After spending some time analyzing the problem and hating computers, I found a way to exploit this vulnerability. The HTTP listener for the Asterisk Management Interface handles every new connection by creating a new thread to execute a designated worker function to process the request. The code to setup and complete this task is spread out across multiple functions and macros and is a little messy, so we’ll try to keep details to a minimum. The HTTP AMI is started initially by a call chain of functions starting with ast_http_init, which calls __ast_http_load, which then calls ast_tcptls_server_start. The function ast_tcptls_server_start performs standard TCP socket setup operations, and is defined as:

void ast_tcptls_server_start(struct ast_tcptls_session_args *desc)

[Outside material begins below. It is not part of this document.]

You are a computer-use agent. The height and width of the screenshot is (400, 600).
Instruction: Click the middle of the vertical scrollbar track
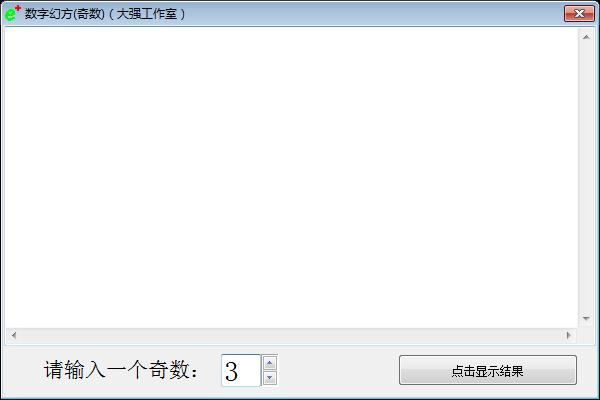[586, 178]
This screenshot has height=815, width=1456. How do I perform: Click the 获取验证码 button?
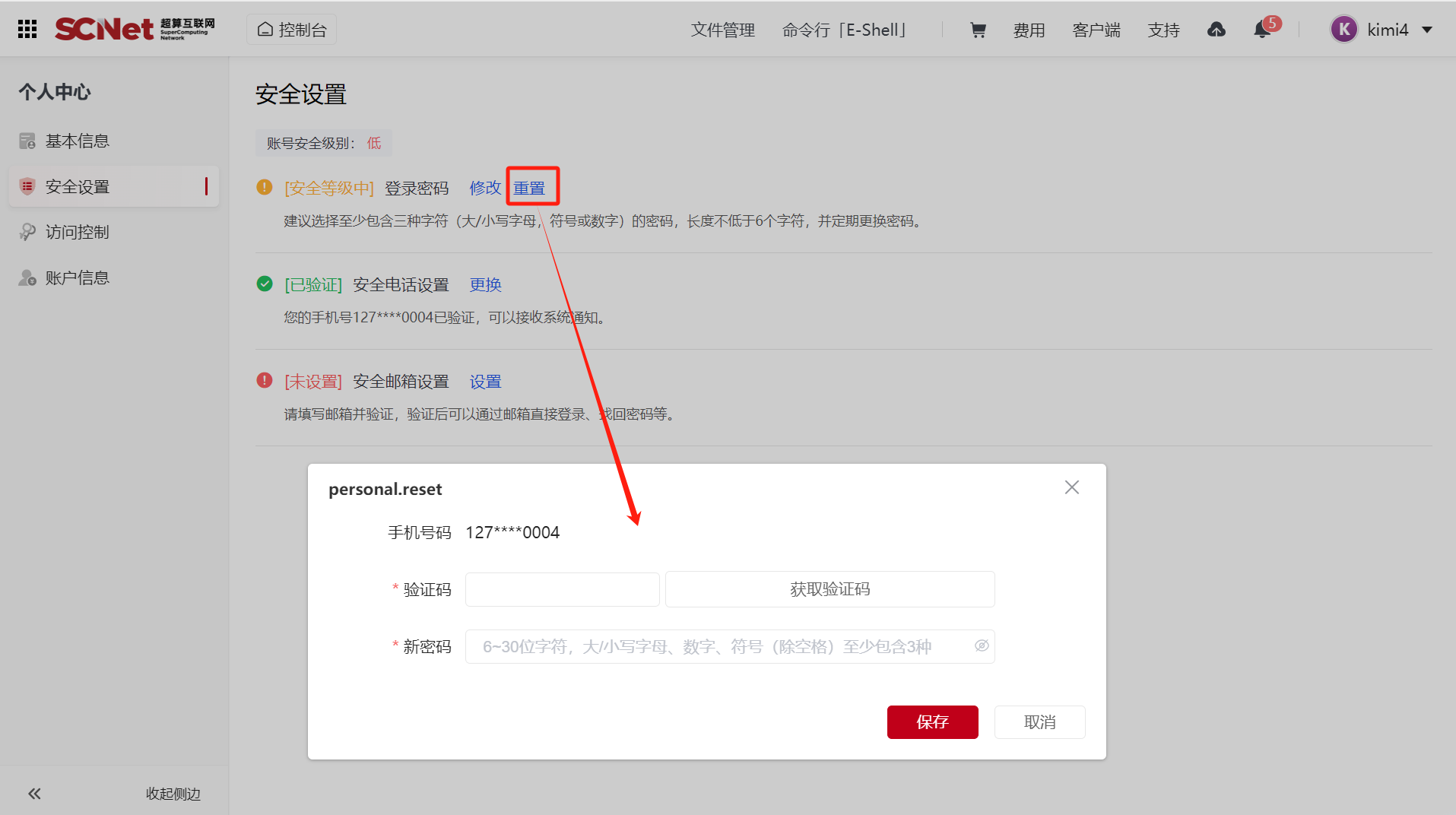coord(830,589)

Despite the name, ast_tcptls_server_start is used for both TLS and non-TLS service setup. The single argument taken by this function is a structure describing aspects of the server to be started. From __ast_http_load, the call looks like:

ast_tcptls_server_start(&http_desc);

The structure structure http_desc is defined in main/http.c as:

static struct ast_tcptls_session_args http_desc = {
  .accept_fd = -1,
  .master = AST_PTHREADT_NULL,
  .tls_cfg = NULL,
  .poll_timeout = -1,
  .name = "http server",
  .accept_fn = ast_tcptls_server_root,
  .worker_fn = httpd_helper_thread,
};

The .accept_fn is a function pointer for a function to accept the connection, and the worker_fn is a pointer to the worker function responsible for processing the request once a new thread is created. After more setup code, a new thread is created to accept socket connections by calling the function ast_tcptls_server_root. For each TCP connection accepted on the listening HTTP port (default 8088), ast_tcptls_server_root calls the following thread creation wrapper to create a new thread and eventually call the worker function:

...
if (ast_pthread_create_detached_background(&launched, NULL, handle_tcptls_connection, tcptls_session)) {
  ast_log(LOG_WARNING, "Unable to launch helper thread: %sn", strerror(errno));
   ast_tcptls_close_session_file(tcptls_session);
   ao2_ref(tcptls_session, -1);
   }
...

The function ast_pthread_create_detached_background is a macro wrapper for the function ast_pthread_create_stack. The macro definition looks roughly like:

ast_pthread_create_detached_stack(a, b, c, d, AST_BACKGROUND_STACKSIZE, ...)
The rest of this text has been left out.